● Your goal
Please reproduce the following lines exactly, keeping every one of them in order.

● Given records
#####

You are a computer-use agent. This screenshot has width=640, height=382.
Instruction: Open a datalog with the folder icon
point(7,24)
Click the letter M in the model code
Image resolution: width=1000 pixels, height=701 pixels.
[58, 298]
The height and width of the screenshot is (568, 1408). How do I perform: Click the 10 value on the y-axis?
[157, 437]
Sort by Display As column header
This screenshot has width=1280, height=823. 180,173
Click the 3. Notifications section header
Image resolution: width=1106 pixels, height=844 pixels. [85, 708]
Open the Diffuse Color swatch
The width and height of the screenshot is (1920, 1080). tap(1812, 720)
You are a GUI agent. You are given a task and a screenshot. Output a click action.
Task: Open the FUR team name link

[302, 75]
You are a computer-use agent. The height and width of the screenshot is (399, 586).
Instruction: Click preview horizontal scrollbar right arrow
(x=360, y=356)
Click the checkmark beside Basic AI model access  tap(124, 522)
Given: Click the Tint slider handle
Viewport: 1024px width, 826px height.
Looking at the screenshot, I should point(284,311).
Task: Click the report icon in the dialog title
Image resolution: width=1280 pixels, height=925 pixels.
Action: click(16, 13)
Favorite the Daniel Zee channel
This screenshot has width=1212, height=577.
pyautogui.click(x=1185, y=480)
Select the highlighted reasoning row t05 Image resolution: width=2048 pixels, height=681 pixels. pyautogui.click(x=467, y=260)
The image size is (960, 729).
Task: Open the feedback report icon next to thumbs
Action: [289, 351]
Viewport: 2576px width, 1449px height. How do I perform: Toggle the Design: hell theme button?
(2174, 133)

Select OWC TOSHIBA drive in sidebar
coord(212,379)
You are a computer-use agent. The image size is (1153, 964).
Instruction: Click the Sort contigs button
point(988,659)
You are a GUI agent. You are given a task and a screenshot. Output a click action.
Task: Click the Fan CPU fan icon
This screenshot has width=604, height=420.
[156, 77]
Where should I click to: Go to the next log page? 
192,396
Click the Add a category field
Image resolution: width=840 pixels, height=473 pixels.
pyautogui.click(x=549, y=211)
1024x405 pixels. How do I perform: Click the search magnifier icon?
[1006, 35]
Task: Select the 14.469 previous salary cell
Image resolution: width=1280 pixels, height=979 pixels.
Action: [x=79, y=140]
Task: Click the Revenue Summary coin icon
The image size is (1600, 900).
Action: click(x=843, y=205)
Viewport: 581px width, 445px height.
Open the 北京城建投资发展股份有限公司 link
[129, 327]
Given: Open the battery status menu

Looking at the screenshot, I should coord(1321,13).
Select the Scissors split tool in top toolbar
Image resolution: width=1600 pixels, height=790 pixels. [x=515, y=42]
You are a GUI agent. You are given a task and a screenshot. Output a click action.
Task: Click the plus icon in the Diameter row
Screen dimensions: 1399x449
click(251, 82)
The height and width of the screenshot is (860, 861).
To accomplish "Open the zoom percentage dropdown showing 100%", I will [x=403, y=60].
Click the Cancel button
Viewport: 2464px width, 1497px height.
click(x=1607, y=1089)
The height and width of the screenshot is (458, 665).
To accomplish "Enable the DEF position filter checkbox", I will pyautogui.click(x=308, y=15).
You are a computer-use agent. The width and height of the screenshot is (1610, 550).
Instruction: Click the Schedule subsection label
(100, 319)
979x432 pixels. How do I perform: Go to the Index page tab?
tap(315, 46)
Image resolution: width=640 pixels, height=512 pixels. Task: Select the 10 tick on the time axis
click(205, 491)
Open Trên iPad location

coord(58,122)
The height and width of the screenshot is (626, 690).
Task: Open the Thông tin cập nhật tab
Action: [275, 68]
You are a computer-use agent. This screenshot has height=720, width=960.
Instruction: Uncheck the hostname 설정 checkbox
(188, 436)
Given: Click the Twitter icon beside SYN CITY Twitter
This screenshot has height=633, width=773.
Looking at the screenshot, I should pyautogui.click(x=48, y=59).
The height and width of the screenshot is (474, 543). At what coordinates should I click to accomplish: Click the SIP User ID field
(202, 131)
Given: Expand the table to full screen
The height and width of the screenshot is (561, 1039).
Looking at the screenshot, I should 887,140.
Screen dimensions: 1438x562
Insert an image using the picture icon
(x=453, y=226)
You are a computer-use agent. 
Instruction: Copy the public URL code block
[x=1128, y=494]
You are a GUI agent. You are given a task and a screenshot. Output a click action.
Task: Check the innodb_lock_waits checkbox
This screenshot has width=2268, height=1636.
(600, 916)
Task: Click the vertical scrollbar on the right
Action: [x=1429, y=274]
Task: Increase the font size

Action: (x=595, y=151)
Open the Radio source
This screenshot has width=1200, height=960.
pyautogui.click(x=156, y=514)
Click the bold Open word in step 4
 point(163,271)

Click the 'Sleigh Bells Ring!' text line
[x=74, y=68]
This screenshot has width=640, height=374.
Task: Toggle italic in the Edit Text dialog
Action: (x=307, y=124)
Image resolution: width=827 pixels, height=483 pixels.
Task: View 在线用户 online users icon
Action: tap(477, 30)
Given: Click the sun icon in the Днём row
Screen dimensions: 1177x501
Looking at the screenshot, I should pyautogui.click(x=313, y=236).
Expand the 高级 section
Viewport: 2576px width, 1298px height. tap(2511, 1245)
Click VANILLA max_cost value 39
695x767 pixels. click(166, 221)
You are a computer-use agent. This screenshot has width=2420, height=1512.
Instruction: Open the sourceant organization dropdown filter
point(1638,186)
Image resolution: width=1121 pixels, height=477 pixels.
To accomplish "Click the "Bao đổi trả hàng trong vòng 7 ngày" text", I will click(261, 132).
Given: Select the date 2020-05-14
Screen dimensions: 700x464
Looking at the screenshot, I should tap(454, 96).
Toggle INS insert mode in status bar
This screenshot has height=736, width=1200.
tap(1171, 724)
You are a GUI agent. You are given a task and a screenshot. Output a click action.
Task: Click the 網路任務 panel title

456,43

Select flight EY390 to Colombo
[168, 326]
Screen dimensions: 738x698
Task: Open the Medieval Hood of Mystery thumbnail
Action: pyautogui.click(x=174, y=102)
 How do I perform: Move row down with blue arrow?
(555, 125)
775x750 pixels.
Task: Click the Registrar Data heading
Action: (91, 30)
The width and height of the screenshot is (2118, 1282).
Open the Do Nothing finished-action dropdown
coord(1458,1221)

#####

● Result
You are a computer-use agent. This screenshot has width=640, height=382.
Instruction: Open a datalog with the folder icon
point(7,24)
Click the letter M in the model code
Image resolution: width=1000 pixels, height=701 pixels.
[58, 298]
The height and width of the screenshot is (568, 1408). How do I perform: Click the 10 value on the y-axis?
[157, 437]
Sort by Display As column header
This screenshot has width=1280, height=823. 180,173
Click the 3. Notifications section header
Image resolution: width=1106 pixels, height=844 pixels. [85, 708]
Open the Diffuse Color swatch
The width and height of the screenshot is (1920, 1080). tap(1812, 720)
You are a GUI agent. You are given a task and a screenshot. Output a click action.
Task: Open the FUR team name link

[302, 75]
You are a computer-use agent. The height and width of the screenshot is (399, 586).
Instruction: Click preview horizontal scrollbar right arrow
(x=360, y=356)
Click the checkmark beside Basic AI model access  tap(124, 522)
Given: Click the Tint slider handle
Viewport: 1024px width, 826px height.
Looking at the screenshot, I should point(284,311).
Task: Click the report icon in the dialog title
Image resolution: width=1280 pixels, height=925 pixels.
Action: click(16, 13)
Favorite the Daniel Zee channel
This screenshot has width=1212, height=577.
pyautogui.click(x=1185, y=480)
Select the highlighted reasoning row t05 Image resolution: width=2048 pixels, height=681 pixels. pyautogui.click(x=467, y=260)
The image size is (960, 729).
Task: Open the feedback report icon next to thumbs
Action: [289, 351]
Viewport: 2576px width, 1449px height. How do I perform: Toggle the Design: hell theme button?
(2174, 133)

Select OWC TOSHIBA drive in sidebar
coord(212,379)
You are a computer-use agent. The image size is (1153, 964).
Instruction: Click the Sort contigs button
point(988,659)
You are a GUI agent. You are given a task and a screenshot. Output a click action.
Task: Click the Fan CPU fan icon
This screenshot has width=604, height=420.
[156, 77]
Where should I click to: Go to the next log page? 
192,396
Click the Add a category field
Image resolution: width=840 pixels, height=473 pixels.
pyautogui.click(x=549, y=211)
1024x405 pixels. How do I perform: Click the search magnifier icon?
[1006, 35]
Task: Select the 14.469 previous salary cell
Image resolution: width=1280 pixels, height=979 pixels.
Action: [x=79, y=140]
Task: Click the Revenue Summary coin icon
The image size is (1600, 900).
Action: click(x=843, y=205)
Viewport: 581px width, 445px height.
Open the 北京城建投资发展股份有限公司 link
[129, 327]
Given: Open the battery status menu

Looking at the screenshot, I should coord(1321,13).
Select the Scissors split tool in top toolbar
Image resolution: width=1600 pixels, height=790 pixels. [x=515, y=42]
You are a GUI agent. You are given a task and a screenshot. Output a click action.
Task: Click the plus icon in the Diameter row
Screen dimensions: 1399x449
click(251, 82)
The height and width of the screenshot is (860, 861).
To accomplish "Open the zoom percentage dropdown showing 100%", I will [x=403, y=60].
Click the Cancel button
Viewport: 2464px width, 1497px height.
click(x=1607, y=1089)
The height and width of the screenshot is (458, 665).
To accomplish "Enable the DEF position filter checkbox", I will pyautogui.click(x=308, y=15).
You are a computer-use agent. The width and height of the screenshot is (1610, 550).
Instruction: Click the Schedule subsection label
(100, 319)
979x432 pixels. How do I perform: Go to the Index page tab?
tap(315, 46)
Image resolution: width=640 pixels, height=512 pixels. Task: Select the 10 tick on the time axis
click(205, 491)
Open Trên iPad location

coord(58,122)
The height and width of the screenshot is (626, 690).
Task: Open the Thông tin cập nhật tab
Action: [275, 68]
You are a computer-use agent. This screenshot has height=720, width=960.
Instruction: Uncheck the hostname 설정 checkbox
(188, 436)
Given: Click the Twitter icon beside SYN CITY Twitter
This screenshot has height=633, width=773.
Looking at the screenshot, I should pyautogui.click(x=48, y=59).
The height and width of the screenshot is (474, 543). At what coordinates should I click to accomplish: Click the SIP User ID field
(202, 131)
Given: Expand the table to full screen
The height and width of the screenshot is (561, 1039).
Looking at the screenshot, I should 887,140.
Screen dimensions: 1438x562
Insert an image using the picture icon
(x=453, y=226)
You are a computer-use agent. 
Instruction: Copy the public URL code block
[x=1128, y=494]
You are a GUI agent. You are given a task and a screenshot. Output a click action.
Task: Check the innodb_lock_waits checkbox
This screenshot has width=2268, height=1636.
(600, 916)
Task: Click the vertical scrollbar on the right
Action: [x=1429, y=274]
Task: Increase the font size

Action: (x=595, y=151)
Open the Radio source
This screenshot has width=1200, height=960.
pyautogui.click(x=156, y=514)
Click the bold Open word in step 4
 point(163,271)

Click the 'Sleigh Bells Ring!' text line
[x=74, y=68]
This screenshot has width=640, height=374.
Task: Toggle italic in the Edit Text dialog
Action: (x=307, y=124)
Image resolution: width=827 pixels, height=483 pixels.
Task: View 在线用户 online users icon
Action: tap(477, 30)
Given: Click the sun icon in the Днём row
Screen dimensions: 1177x501
Looking at the screenshot, I should pyautogui.click(x=313, y=236).
Expand the 高级 section
Viewport: 2576px width, 1298px height. tap(2511, 1245)
Click VANILLA max_cost value 39
695x767 pixels. click(166, 221)
You are a computer-use agent. This screenshot has width=2420, height=1512.
Instruction: Open the sourceant organization dropdown filter
point(1638,186)
Image resolution: width=1121 pixels, height=477 pixels.
To accomplish "Click the "Bao đổi trả hàng trong vòng 7 ngày" text", I will click(261, 132).
Given: Select the date 2020-05-14
Screen dimensions: 700x464
Looking at the screenshot, I should tap(454, 96).
Toggle INS insert mode in status bar
This screenshot has height=736, width=1200.
tap(1171, 724)
You are a GUI agent. You are given a task and a screenshot. Output a click action.
Task: Click the 網路任務 panel title

456,43

Select flight EY390 to Colombo
[168, 326]
Screen dimensions: 738x698
Task: Open the Medieval Hood of Mystery thumbnail
Action: pyautogui.click(x=174, y=102)
 How do I perform: Move row down with blue arrow?
(555, 125)
775x750 pixels.
Task: Click the Registrar Data heading
Action: (91, 30)
The width and height of the screenshot is (2118, 1282).
Open the Do Nothing finished-action dropdown
coord(1458,1221)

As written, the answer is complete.